Page text:
──────

Re: Bloom Filter for Rocksdb

2023-10-29 Thread xiangyu feng
Hi Kean,

I would like to share with you our analysis of the pros and cons about
enabling Bloomfilter in production.

Pros:
By enabling BloomFilter, RocksDB.get() can filter out data files that not
contains this key for sure and hence reduce some random disk reads. This
performance improvement is determined by the state access pattern of the
operator and the random access performance of the disk. In some cases,
operator will always use the latest data or a fixed portion of the data
which are always cached in RocksDB's BlockCache. Then the improvement will
not be significant. In some cases, operator will random access the keys in
RocksDB, enabling bloomfliter in RocksDB will help a lot in this situation.

Cons:
By enabling BloomFilter, RocksDB's compaction process will add bloom filter
information for new generated SST files. This operation executes
asynchronously in the background, will not affect rocksdb's read and write
performance but will cost extra cpu usage/disk space.

Trade-offs:
The length of the bits in bloomfilter will influence the accuracy. Also
more bits means more CPU cost in generation.

──────

Your tasks:
1/ In the RocksDB thread, condense the paragraph beginning "By enabling BloomFilter, RocksDB's compaction process" into a short bulleted list that keeps its main facts.
2/ According to the RocksDB thread, what extra cost comes with using more bits in the Bloom filter?
3/ Write the next few sentences of the RocksDB thread, picking up after its final sentence.
The material after this point is separate from the RocksDB thread.

──────

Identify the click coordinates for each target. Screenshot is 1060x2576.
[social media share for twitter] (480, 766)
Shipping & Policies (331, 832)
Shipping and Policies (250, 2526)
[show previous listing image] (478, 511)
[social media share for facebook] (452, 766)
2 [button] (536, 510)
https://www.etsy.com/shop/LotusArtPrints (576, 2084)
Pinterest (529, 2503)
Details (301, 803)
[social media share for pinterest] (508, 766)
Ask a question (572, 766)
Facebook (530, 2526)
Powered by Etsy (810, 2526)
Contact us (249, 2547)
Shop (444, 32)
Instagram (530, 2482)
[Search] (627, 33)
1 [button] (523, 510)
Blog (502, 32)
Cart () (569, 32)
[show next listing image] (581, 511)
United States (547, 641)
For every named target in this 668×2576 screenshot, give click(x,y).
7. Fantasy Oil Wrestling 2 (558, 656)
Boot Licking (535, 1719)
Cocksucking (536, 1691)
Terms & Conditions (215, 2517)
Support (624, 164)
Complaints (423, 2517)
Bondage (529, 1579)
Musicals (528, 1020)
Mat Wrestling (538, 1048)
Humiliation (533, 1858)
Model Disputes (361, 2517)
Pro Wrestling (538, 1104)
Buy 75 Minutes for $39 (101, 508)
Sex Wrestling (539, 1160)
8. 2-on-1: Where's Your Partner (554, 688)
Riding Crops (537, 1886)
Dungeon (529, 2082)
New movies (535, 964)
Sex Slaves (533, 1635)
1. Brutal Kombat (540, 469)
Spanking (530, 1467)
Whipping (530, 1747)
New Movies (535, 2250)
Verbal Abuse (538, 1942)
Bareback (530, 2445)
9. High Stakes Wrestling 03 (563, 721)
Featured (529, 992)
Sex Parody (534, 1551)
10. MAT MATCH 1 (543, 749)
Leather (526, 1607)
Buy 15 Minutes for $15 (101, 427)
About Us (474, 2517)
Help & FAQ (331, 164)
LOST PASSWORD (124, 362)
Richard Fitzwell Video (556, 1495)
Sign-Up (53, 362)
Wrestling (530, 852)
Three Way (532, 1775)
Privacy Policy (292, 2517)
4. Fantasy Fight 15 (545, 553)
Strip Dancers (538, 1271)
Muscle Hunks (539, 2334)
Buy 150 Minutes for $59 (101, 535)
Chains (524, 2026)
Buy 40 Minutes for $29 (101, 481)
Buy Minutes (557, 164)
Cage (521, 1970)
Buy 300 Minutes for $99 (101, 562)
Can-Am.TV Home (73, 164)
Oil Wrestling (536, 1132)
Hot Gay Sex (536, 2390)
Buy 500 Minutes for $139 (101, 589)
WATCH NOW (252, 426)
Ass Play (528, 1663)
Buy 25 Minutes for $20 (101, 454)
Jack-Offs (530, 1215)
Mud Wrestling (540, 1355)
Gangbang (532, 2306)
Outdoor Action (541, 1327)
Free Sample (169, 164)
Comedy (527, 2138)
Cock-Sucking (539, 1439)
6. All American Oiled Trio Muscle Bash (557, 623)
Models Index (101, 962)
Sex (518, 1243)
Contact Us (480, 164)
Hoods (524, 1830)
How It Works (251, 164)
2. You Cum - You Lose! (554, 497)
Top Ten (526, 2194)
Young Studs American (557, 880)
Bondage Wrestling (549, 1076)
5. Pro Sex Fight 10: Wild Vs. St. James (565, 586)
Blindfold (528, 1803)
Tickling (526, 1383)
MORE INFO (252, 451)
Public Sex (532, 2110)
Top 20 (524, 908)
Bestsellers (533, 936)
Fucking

──────

Responses to the exercise:
1/
- Compaction adds Bloom filter information to newly generated SST files.
- This runs asynchronously in the background.
- It does not affect RocksDB's read and write performance.
- It costs extra CPU usage and disk space.

2/ More bits mean more CPU cost in generation.

3/
So in general, if your job has sufficient CPU resources and random state
access pattern, I would recommend you enabling bloomfilter longer than
10bits.

Hope this helps you.

Regards,
Xiangyu

David Anderson  于2023年10月30日周一 10:41写道:

> I believe bloom filters are off by default because they add overhead and
> aren't always helpful. I.e., in workloads that are write heavy and have few
> reads, bloom filters aren't worth the overhead.
>
> David
>
> On Fri, Oct 20, 2023 at 11:31 AM Mate Czagany  wrote:
>
>> Hi,
>>
>> There have been no reports about setting this configuration causing any
>> issues. I would guess it's off by default because it can increase the
>> memory usage by an unpredictable amount.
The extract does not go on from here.